2 Replies Latest reply on Aug 22, 2006 8:00 AM by worenk

    Classloader separation between Webtier, EJBs and Container:

    worenk

      Hello everyone,

      I'm having troubles with JBoss 4.0.4 and its classloading mechanism in the default configuration.

      1) We are using several 3rd party libs that the JBoss container itself is using another version of (in server/default/lib). We'd prefer if JBoss libraries would not be visible to our applications, so we can use our own versions. Is this possible?

      2) Our EJB-client-classes are traditionally contained in both the WAR and our EJBs. Because there is no clear classloader separation between J2EE modules in JBoss, the classloader has troubles loading those (shared) classes, unless I exclude them from the WAR (which is client of our EJB). Is it possible to switch on clear classloader separation for J2EE modules, too?

      Regards,

      Andreas

        • 1. Re: Classloader separation between Webtier, EJBs and Contain
          asack

           

          "worenk" wrote:

          1) We are using several 3rd party libs that the JBoss container itself is using another version of (in server/default/lib). We'd prefer if JBoss libraries would not be visible to our applications, so we can use our own versions. Is this possible?


          I'm pretty you can't override system level dependencies. For example, when JBoss starts, the root classpath with have everything in $JBOSS_HOME/lib such as dom4j. If you want to use let's say XPath, i.e. jaxen.jar, you need to add that dependency in lib if you want it accessible.

          You can turn off JavaToParent delegation via a JBoss XML parameter (forgot what it was but look up ClassLoading in the WIKI Knowledge Base under the application server portal page) which may get around it, not sure.

          Its a shame classloading is so obscure in the spec.


          2) Our EJB-client-classes are traditionally contained in both the WAR and our EJBs. Because there is no clear classloader separation between J2EE modules in JBoss, the classloader has troubles loading those (shared) classes, unless I exclude them from the WAR (which is client of our EJB). Is it possible to switch on clear classloader separation for J2EE modules, too?


          Andreas, its good practice to not have the same classes laying around in different deployable entities (because to the classloader they will BE DIFFERENT classes causing all kinds of havoc).

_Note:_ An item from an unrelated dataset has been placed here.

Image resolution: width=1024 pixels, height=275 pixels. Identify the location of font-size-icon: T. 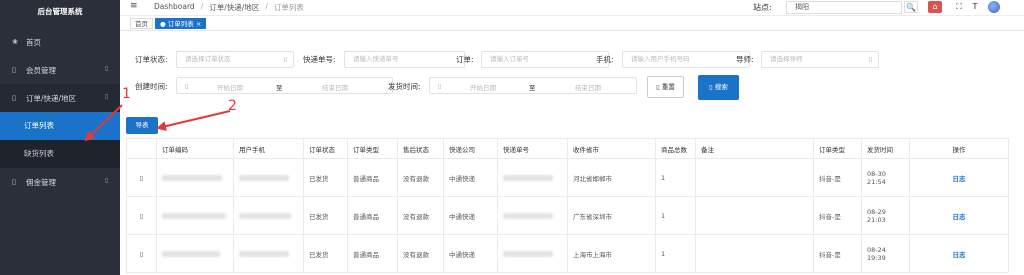
(975, 7).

          What you SHOULD DO is turn on EAR isolation/call by value during JBoss install (or edit the deployer.xml file afterward) so EARs are at least scoped.
          Besides being scoped, you can use JBoss specific parameters to setup a classloader repository per EAR (though if they are scoped, I'm not sure why this is neccessary).

          • 2. Re: Classloader separation between Webtier, EJBs and Contain
            worenk

             

            "asack" wrote:
            You can turn off JavaToParent delegation via a JBoss XML parameter (forgot what it was but look up ClassLoading in the WIKI Knowledge Base under the application server portal page) which may get around it, not sure.


            I tried this by adding

            <loader-repository>
             com.my:loader=my-ear
             <loader-repository-config>java2ParentDelegation=false</loader-repository-config>
            </loader-repository>


            to my jboss-app.xml.


            Andreas, its good practice to not have the same classes laying around in different deployable entities (because to the classloader they will BE DIFFERENT classes causing all kinds of havoc).


            Problem is that our J2EE come from a separate deployment environment, where everything is perfectly isolated by different JVMs. Of course in such an environment, some classes must be duplicate (e.g. EJB-client classes). Also, we have different versions of 3rd party libs in webtier and EJB tier.


            What you SHOULD DO is turn on EAR isolation/call by value during JBoss install (or edit the deployer.xml file afterward) so EARs are at least scoped.
            Besides being scoped, you can use JBoss specific parameters to setup a classloader repository per EAR (though if they are scoped, I'm not sure why this is neccessary).


            I tried this, but I always get an exception on EJB invocation:

            Caused by: java.lang.ClassCastException: $Proxy80
             at $Proxy56.create(Unknown Source)
             at sun.reflect.NativeMethodAccessorImpl.invoke0(Native Method)
             at sun.reflect.NativeMethodAccessorImpl.invoke(NativeMethodAccessorImpl.java:39)
             at sun.reflect.DelegatingMethodAccessorImpl.invoke(DelegatingMethodAccessorImpl.java:25)
             at java.lang.reflect.Method.invoke(Method.java:585)
             at
            org.springframework.ejb.access.AbstractSlsbInvokerInterceptor.create(AbstractSlsbInvokerInterceptor.java:174)


            I'm using Spring's SimpleRemoteStatelessSessionProxyFactoryBean pattern on the client side, but the DTOs that are being marshalled should not be replaced by a proxy, only the business interface itself. Strange.